A biopsy sample smaller than a pinhead was placed on a sterile towel at the Mayo Clinic in Rochester last year and whisked to a pathology lab. On arrival, the dab of human tissue was nowhere to be found.
"We were never able to discern what exactly happened to that specimen," said Dr. Tim Morgenthaler, Mayo's chief patient safety officer.
Nor could they test the sample to solve the mystery of their patient's illness.
The misplacing of irreplaceable biological specimens has proved to be a vexing problem for Minnesota hospitals, which reported 31 instances in the 12 months that ended last Oct. 6.
The state's 13th annual report on hospital "adverse events," released Thursday, included 336 reportable mistakes, including operations on the wrong body parts and disabling medication errors. But few were as common as lost tissue samples, which also can have serious consequences.
"That small little tiny one-millimeter polyp belongs to a patient," said Dr. Rahul Koranne, chief medical officer of the Minnesota Hospital Association, which released the report with the Minnesota Department of Health. "And that could have been a critical data point that could have meant the diagnosis of a cancer vs. a diagnosis of health."
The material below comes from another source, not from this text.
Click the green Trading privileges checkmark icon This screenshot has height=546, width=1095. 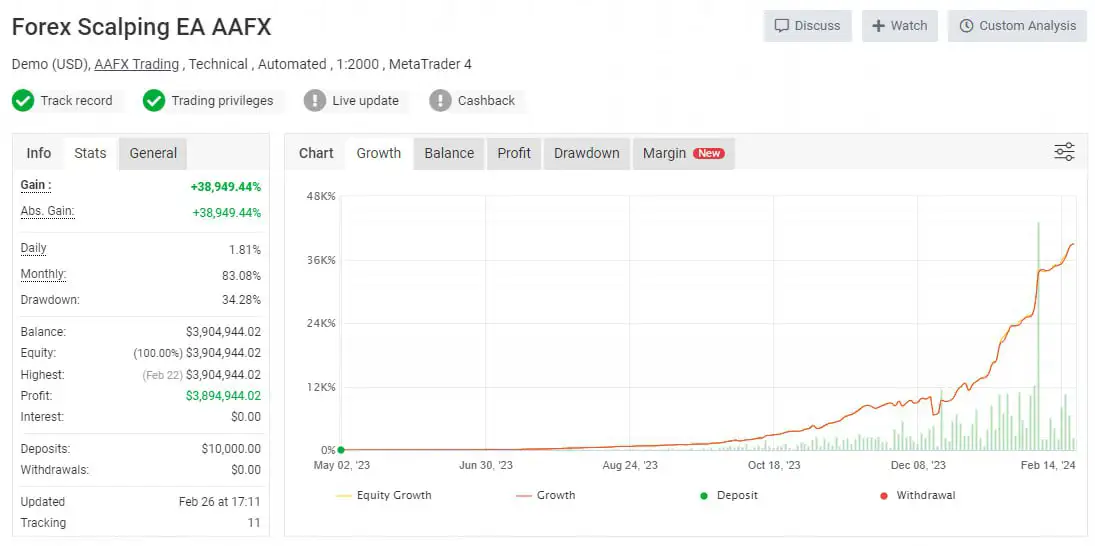pos(154,100)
The report included four adverse events that resulted in deaths — three from patient falls and one from a medication error — and 106 that led to severe injuries. As in most years, the most common adverse events were pressure ulcers, often called bed sores, and patient falls. Four injuries were reported last year because patients had not received follow-up instructions or test results.
Since 2005, Minnesota hospitals have publicly reported on more than two dozen errors dubbed "never events," because they theoretically were preventable with proper safety precautions.